An unexpected impact is being felt in the family courts as maintenance orders made before the financial crisis become essentially worthless. When many high-net-worth couples split, maintenance — either for spouses or for the upkeep and care of the children — is assessed on the basis of the assets and income the couple hold at that point in time. Once the maintenance order is made, an individual may struggle to change the terms of that order even if their circumstances change drastically. The position can be exacerbated if maintenance arrangements were set out in a form of contract, as is often the case in other European countries.
Divorcees, especially those that continue to be or were once in the banking and finance industry, are finding themselves in a sticky situation if they agreed a hefty financial order a few years back when their jobs seemed to be safe and their bonuses were healthy. Many City professionals have much more complex remuneration packages than simple salaries — including share options which vest over a period of time, cash retention awards, sign-on bonuses, partner drawings/distributions, dividends, employee benefit trusts and offshore pension plans. Maintenance is often just one aspect of an intermeshed set of arrangements.

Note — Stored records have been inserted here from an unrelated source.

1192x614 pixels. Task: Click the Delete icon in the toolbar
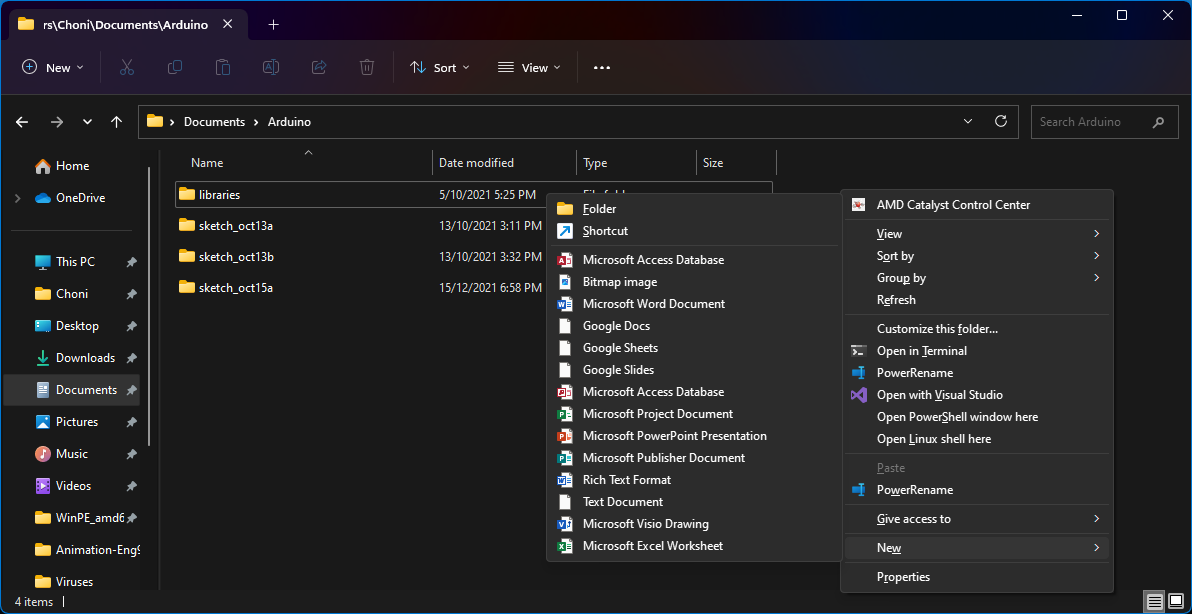pos(367,67)
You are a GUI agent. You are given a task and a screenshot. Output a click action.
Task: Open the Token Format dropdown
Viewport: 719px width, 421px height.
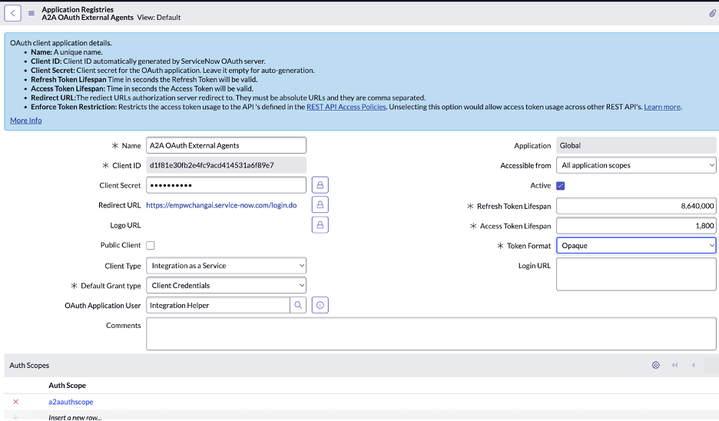pyautogui.click(x=636, y=245)
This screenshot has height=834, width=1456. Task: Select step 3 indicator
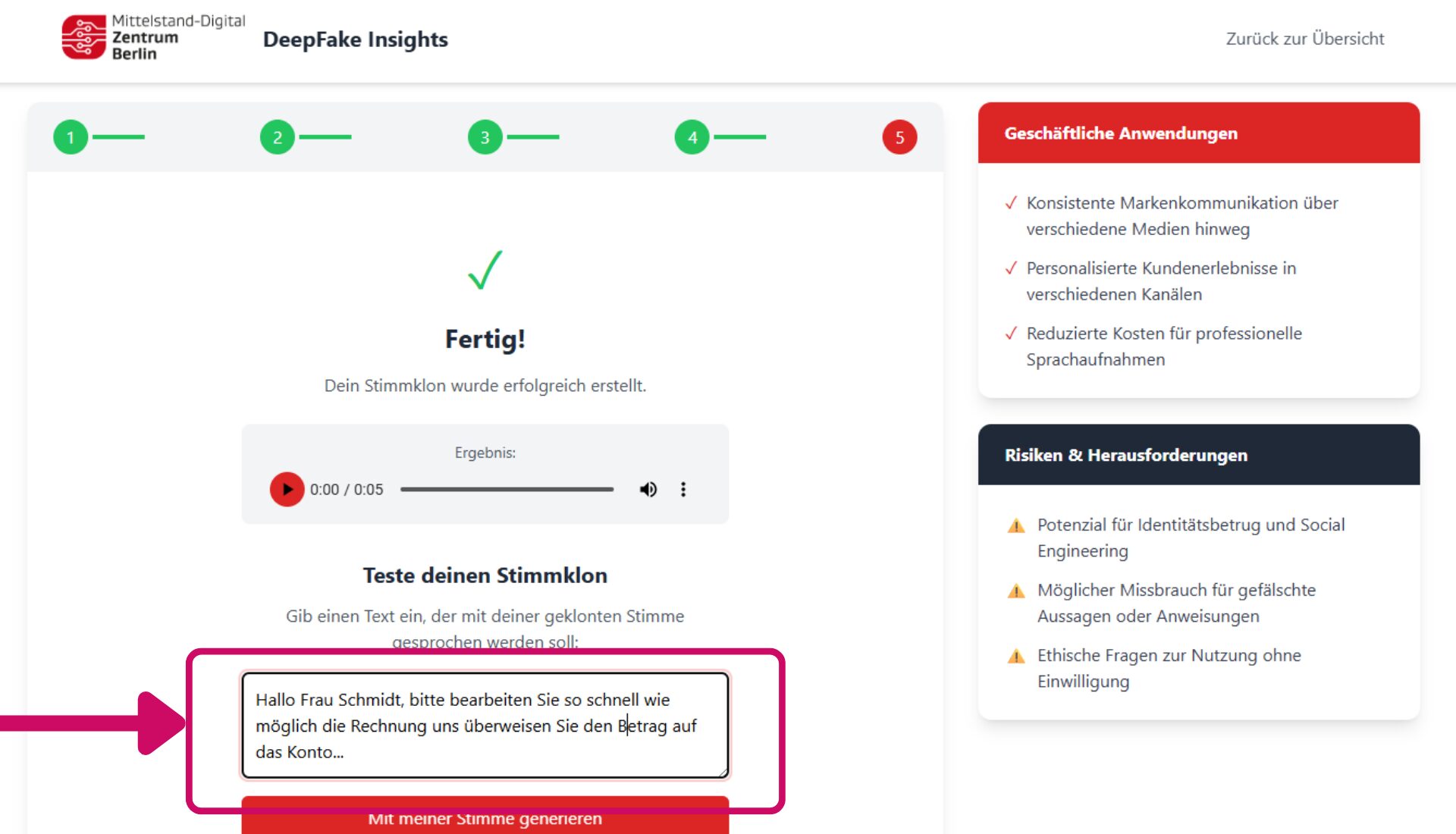485,137

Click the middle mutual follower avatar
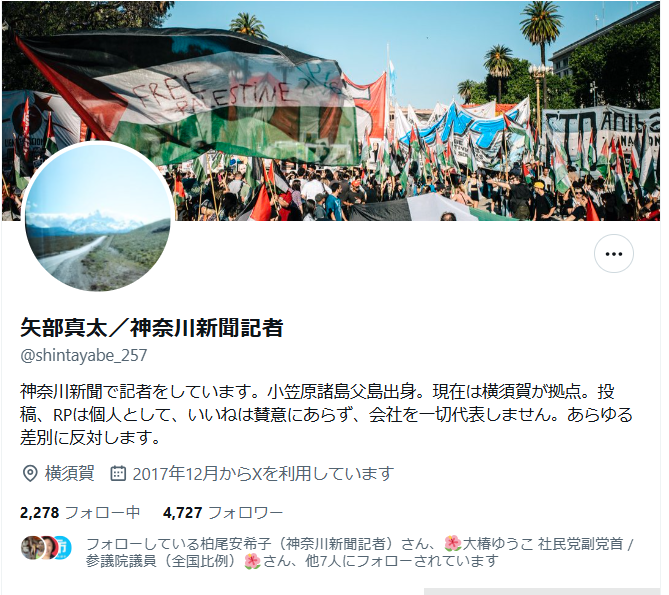pos(48,548)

But all of these are called into question when those who made their fortunes in the UK and other European financial markets are struggling to meet their regular maintenance payments as a result of redundancies or at the very least a significantly reduced bonus pool. The implications of this can be severe — the ex-partner may apply to the court for an Attachment of Earnings so money is taken directly out of the payer’s earnings at source or, if the ex-partner and their children live in a different jurisdiction then the payer may effectively be at risk entering that jurisdiction and so would have significantly reduced contact with their child.
Spousal maintenance orders will automatically come to an end if the recipient chooses to remarry or either party dies. Financial support can also be reviewed circumstances change and a court can adjust the term and the amount of the maintenance order. The problem is that assets may remain high even while the income drastically reduces. Is it then fair for the payer to continue to bear the full amount, and have to draw down capital to do so? Conversely, is it fair to say to a recipient spouse that times have changed, and now she has to either reduce her standards or draw down her capital from the settlement?
Other practical points for wealth management advisers are to examine jurisdictional options with their clients, especially those who have moved country since the original deal. They may have assets or funds in different jurisdictions. There may be a possibility that the client can reside in another jurisdiction or conduct their affairs in a way that frees up more money to meet their regular maintenance payments – could they benefit from relaxed tax rules if they were resident in another country, for example? These other assets could also be of use in a mediation scenario — for example would their partner agree to a one off sum arising from the sale of a holiday home instead of regular maintenance payments?
In these uncertain times, the best advice is to take advice. Ensure that the correct balance is struck in the maintenance order so that the client is protected if, further down the line, their situation changes and they find themselves unable to meet their obligations.